Election Transparency Threatened by Lack of Resources for Key Agency
by Lukas Autenried, 8/22/2014
Impeded by a lack of resources, the Federal Election Commission (FEC) has been slow to publicly release recent campaign finance disclosures. The FEC is the independent agency charged with enforcing federal election laws and making campaign finance information available to the American people. This information is vital, particularly in the wake of recent U.S. Supreme Court decisions that gutted our campaign finance laws, and significant delays in releasing such data are of serious concern to the health of our democracy.
On May 21, the Center for Responsive Politics downloaded all FEC files for 2014 House candidates, which had to be submitted by April 15. The group was surprised to discover that information for 347 of the 703 active House candidates from the first quarter of the year was missing. When the center followed up with the FEC regarding the missing data, the group was told that the agency simply had not finished processing the filings.

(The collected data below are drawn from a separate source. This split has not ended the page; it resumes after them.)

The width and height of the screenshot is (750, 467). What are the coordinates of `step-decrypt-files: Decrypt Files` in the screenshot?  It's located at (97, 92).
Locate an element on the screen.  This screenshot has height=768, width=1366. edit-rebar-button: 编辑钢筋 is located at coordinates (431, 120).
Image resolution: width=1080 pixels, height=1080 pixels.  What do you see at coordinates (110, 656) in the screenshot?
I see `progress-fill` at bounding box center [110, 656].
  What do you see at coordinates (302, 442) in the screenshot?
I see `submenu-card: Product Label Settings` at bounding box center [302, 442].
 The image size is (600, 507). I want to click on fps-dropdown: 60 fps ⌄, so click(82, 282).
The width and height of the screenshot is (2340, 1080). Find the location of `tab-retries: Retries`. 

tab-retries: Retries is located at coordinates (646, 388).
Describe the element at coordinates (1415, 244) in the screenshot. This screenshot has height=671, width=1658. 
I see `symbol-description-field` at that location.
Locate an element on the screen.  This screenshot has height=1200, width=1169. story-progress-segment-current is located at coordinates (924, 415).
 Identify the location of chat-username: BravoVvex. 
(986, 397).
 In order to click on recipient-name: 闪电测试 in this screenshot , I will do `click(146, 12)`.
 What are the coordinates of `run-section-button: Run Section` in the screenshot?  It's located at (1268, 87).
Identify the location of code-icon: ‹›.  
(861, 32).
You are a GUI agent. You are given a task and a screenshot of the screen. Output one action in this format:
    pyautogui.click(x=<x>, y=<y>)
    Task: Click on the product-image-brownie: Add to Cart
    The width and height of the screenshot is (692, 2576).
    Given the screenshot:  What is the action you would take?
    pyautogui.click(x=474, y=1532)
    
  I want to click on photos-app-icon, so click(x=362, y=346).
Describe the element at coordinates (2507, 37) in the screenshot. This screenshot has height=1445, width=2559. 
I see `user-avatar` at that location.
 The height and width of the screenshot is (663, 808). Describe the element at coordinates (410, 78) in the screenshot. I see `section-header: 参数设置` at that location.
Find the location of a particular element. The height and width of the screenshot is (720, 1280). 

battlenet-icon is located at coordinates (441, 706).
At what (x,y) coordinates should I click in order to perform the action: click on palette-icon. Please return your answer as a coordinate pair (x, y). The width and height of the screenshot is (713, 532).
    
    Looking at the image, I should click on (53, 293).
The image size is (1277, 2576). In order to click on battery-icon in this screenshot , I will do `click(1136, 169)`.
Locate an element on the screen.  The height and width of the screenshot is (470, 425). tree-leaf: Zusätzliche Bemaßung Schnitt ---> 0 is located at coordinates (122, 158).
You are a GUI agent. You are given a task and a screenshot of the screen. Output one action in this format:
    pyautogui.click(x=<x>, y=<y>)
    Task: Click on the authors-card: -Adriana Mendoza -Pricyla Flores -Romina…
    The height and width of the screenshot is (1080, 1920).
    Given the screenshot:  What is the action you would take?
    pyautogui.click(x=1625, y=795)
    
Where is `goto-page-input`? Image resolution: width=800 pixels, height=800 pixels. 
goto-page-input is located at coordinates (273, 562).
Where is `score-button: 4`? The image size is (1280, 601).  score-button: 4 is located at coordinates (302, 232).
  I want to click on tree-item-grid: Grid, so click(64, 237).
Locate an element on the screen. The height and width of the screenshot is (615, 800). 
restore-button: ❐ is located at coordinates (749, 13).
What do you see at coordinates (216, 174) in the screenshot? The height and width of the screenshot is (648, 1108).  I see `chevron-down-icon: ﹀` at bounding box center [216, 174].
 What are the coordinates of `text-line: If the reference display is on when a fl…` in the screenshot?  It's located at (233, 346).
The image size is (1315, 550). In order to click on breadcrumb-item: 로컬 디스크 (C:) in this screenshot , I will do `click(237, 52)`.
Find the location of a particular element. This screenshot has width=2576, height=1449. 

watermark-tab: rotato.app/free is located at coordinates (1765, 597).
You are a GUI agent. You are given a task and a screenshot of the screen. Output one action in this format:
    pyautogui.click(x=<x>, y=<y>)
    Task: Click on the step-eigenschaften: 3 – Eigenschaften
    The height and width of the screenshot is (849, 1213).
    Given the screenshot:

These delays are the result of a more systemic problem: FEC resources have failed to keep pace with the political activity it is charged with overseeing. According to a report by the Center for Public Integrity, when adjusted for inflation, the FEC's estimated funding is the same as it was in 2003, and the commission has lost almost 50 staff members over the past seven years.
Meanwhile, spending on federal elections has skyrocketed. According to the Center for Public Integrity, between the 2005-2006 and 2010-2011 cycles, spending in a given federal election cycle rose from $2.85 billion to $6.3 billion, an increase of 120 percent. The 2014 midterm and 2016 presidential elections are expected to shatter political spending records.
Because of its resource constraints, the FEC has struggled to keep pace with the record number of political transactions it must process – 23 million in 2012 alone. The result is a major backlog in disclosure reports still awaiting review and release and a spike in the number of new reports requiring more than 30 days to process.
In addition to inadequate funding, the FEC faces three significant challenges:
- Paper Filings – The FEC has requested that Senate candidates file their reports electronically, which would reduce filing and processing costs and drastically reduce the amount of time it takes to integrate these reports into the FEC's searchable databases. This could help get campaign finance information out to Americans far more quickly. Currently, because Senate candidates file with the Secretary of the Senate, mandatory electronic filing provisions do not apply to them.
- Outdated IT – The commission's IT system is out of date. Simple things like searching for campaign vendors can be difficult, if not impossible. More alarmingly, the FEC has failed to update its IT security despite warnings from external audits that its outdated software and inadequate system patches made their systems vulnerable to cyber attacks. System breaches could erase or corrupt large amounts of data in the agency's system, causing even further delays in releasing crucial campaign finance information to the American people.
- Error Correction – Currently, FEC staff are expected to review data for errors and make corrections. But the entire onus should not be on the agency to clean up errors and omissions in the reports they receive. Instead, campaigns and committees need to take responsibility for the accuracy and completeness of their data as they prepare their filings, lessening the burden on the FEC.
In the absence of reasonable limits on campaign contributions, it is critical that voters know who is funding campaigns and attempting to influence their votes. As the agency responsible for providing timely, accurate campaign finance information to all Americans, the FEC must have the resources it needs to operate effectively. The continued push in the Senate to pass the DISCLOSE Act, which would further expand the disclosure mandate of the FEC to include campaign-related expenditures by 501(c) nonprofit organizations and 527 political groups, further underscores the need to empower the FEC to effectively carry out its core objectives.